Court Opinion

ID: 9502738
Source: CourtListenerOpinion
Date Created: 2023-08-06 19:25:54.483207+00
Date Added: 2024-06-11T09:03:04.455909
License: Public Domain

McKEOWN, Circuit Judge,
concurring:
I concur in the result and the opinion, except to the extent the majority counsels that the perception of the persecutor “may matter the most” in analyzing social visibility or claims that the persecutor’s view is “potentially dispositive” of the question. On this point, Chief Judge Kozinski has the better argument. See Matter of E-A-G-, 24 I. & N. Dec. 591, 594 (BIA 2008) (describing “social visibility” as “the extent to which members of a society perceive those with the characteristic in question as members of a social group”) (emphasis added); In re A-M-E-, 241. & N. Dec. 69, 74 (BIA 2007) (noting that the 2002 guidelines of the United Nations High Commissioner for Refugees “endorse an approach in which an important factor is whether the members of the group are ‘perceived as a group by society ’ ”) (emphasis added).

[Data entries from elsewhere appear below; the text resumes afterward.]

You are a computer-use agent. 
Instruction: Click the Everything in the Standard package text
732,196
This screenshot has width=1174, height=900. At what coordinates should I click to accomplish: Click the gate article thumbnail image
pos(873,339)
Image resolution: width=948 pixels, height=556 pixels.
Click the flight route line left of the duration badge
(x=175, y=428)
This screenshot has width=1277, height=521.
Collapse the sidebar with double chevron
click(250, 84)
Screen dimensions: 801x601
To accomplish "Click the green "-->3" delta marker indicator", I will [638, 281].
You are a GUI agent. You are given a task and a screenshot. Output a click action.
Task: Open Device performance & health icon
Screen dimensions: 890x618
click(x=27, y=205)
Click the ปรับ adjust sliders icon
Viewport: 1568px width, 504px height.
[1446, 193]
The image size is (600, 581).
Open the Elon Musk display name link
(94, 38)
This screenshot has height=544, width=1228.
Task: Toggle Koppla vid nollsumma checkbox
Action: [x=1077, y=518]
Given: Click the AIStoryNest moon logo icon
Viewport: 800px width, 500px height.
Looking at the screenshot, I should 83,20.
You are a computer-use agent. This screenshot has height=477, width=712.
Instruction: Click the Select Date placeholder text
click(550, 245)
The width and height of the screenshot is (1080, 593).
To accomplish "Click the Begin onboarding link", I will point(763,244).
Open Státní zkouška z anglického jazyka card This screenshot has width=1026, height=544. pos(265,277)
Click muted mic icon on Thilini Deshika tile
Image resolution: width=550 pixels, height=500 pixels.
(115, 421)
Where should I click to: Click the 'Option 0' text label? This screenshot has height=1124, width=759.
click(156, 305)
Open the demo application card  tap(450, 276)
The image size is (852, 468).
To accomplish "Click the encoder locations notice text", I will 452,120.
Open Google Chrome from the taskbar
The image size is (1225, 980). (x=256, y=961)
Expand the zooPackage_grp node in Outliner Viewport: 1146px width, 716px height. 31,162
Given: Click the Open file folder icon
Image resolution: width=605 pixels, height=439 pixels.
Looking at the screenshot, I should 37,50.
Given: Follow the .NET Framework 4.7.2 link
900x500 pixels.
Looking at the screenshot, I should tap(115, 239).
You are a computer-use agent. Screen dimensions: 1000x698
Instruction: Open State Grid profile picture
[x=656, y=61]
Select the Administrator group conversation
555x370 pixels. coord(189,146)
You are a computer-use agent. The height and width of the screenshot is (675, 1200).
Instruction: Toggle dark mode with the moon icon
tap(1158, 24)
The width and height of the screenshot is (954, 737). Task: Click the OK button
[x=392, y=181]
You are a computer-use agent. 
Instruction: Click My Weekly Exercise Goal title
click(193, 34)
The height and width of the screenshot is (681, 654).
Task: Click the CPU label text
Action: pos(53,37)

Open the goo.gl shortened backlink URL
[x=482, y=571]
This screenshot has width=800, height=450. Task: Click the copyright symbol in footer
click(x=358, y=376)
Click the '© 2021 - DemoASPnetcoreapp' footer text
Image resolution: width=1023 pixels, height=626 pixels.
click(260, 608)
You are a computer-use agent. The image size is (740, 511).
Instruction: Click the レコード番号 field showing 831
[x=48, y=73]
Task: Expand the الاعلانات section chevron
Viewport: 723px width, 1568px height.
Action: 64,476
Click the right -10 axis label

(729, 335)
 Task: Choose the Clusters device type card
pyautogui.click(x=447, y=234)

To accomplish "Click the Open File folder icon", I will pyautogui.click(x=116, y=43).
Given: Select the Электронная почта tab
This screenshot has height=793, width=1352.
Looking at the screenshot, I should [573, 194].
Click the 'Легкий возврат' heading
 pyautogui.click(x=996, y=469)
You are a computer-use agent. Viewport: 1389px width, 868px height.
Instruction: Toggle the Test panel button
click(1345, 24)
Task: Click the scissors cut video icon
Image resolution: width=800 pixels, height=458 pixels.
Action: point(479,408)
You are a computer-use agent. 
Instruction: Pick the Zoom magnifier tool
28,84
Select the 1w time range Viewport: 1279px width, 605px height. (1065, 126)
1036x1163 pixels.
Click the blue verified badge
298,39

Consistent with using society’s perspective as a baseline, training materials for asylum officers — who make the first determination on eligibility for applicants affirmatively seeking asylum — instruct that the social visibility “requirement can be met by showing that members of the group possess a trait or traits that make the members recognizable or distinct in the society in question.”1
Defining social visibility from the perspective of society better comports with the case law; perhaps just as importantly, it also makes common sense. As the Chief Judge points out, “[djefining a social group in terms of the perception of the persecutor risks finding that a group exists consisting of a persecutor’s enemies list.” See also Mendez-Barrera v. Holder, 602 F.3d 21, 27 (1st Cir.2010) (“The relevant inquiry is whether the social group is visible in the society, not whether the alien herself is visible to the alleged persecutors.”). To the extent the BIA’s prior decisions are ambiguous as to whose perspective is critical in assessing social visibility, we should — as the majority recognizes — leave that determination to the BIA in the first instance. The BIA is not in need of our advisory opinion on the subject.

. See USCIS, Asylum Officer Basic Training Course, Asylum Eligibility Part III: Nexus and the Five Protected Characteristics, 26 (Mar. 12, 2009), www.uscis.gov/USCIS/Humanitarian/ Refugees&Asylum/Asylum/AOBTCLesson Plans/Nexus-the-Five-Protected-Characteri stics-31augl0.pdf (emphasis added).